BEGIN

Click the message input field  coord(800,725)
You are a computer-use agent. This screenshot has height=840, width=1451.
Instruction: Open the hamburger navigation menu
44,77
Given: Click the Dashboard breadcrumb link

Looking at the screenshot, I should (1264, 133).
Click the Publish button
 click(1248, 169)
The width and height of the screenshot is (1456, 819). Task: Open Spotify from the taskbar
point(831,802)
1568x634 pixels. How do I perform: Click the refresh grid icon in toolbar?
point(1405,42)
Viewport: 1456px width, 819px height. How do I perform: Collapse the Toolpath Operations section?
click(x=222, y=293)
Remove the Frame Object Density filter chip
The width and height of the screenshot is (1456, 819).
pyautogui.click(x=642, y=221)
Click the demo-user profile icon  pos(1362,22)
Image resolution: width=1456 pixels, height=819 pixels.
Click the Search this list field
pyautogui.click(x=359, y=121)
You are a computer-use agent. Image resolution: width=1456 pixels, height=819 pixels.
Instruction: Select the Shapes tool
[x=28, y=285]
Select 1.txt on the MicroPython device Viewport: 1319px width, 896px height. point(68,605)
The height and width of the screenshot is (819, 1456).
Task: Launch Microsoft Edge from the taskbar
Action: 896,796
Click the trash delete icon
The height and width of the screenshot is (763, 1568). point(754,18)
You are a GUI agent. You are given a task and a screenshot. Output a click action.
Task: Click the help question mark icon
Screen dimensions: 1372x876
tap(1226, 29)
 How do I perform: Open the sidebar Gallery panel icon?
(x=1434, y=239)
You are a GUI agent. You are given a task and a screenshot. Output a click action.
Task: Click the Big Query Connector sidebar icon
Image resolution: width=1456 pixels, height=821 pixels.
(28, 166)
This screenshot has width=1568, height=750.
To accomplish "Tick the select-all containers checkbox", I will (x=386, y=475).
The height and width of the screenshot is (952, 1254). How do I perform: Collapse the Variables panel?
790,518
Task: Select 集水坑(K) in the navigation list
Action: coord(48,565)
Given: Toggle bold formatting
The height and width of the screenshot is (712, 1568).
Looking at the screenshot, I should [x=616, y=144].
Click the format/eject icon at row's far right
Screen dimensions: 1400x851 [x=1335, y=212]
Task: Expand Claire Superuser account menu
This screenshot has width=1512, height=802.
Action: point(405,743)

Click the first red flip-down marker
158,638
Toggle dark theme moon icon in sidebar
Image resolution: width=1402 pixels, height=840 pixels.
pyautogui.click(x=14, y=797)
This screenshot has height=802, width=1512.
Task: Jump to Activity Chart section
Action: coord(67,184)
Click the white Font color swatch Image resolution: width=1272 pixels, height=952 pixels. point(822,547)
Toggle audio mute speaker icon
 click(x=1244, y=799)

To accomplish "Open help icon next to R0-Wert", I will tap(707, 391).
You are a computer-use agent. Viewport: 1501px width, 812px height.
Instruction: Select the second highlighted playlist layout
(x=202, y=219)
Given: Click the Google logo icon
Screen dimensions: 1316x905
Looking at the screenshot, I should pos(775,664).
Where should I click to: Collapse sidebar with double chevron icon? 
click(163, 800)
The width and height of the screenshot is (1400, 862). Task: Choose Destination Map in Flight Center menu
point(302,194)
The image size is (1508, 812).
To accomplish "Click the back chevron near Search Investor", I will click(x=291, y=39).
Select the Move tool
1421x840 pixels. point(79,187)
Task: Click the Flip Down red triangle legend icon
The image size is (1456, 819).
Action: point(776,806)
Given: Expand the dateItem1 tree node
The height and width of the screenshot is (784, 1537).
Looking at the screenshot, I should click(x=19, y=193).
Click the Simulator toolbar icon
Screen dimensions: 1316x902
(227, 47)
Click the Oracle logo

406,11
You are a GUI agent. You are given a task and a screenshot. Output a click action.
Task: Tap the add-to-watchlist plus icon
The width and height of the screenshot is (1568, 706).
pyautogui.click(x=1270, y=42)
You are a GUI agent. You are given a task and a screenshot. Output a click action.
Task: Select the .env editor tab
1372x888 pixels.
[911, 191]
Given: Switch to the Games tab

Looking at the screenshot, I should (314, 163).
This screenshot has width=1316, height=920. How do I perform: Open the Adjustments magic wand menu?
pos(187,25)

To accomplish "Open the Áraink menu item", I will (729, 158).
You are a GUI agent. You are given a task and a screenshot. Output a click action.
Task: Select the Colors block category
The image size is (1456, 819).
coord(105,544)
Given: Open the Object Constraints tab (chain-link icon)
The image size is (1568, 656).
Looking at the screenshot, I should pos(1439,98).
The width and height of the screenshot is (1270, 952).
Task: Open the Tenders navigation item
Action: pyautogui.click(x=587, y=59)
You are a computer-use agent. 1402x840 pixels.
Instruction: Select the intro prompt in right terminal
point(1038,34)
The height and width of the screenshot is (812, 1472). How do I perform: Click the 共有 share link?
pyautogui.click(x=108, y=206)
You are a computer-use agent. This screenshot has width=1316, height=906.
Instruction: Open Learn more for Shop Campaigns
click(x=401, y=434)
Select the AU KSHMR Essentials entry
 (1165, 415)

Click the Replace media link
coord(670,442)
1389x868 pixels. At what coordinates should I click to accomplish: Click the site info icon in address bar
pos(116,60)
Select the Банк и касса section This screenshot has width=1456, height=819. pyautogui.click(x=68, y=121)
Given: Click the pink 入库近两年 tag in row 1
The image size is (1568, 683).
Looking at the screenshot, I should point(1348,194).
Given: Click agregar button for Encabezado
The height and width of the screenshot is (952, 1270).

END

-- Activity --
All lines of the listing holding the string "help" must be returned, copied as they stand.

-- Final answer --
Task: Click the help question mark icon
To accomplish "Open help icon next to R0-Wert", I will tap(707, 391).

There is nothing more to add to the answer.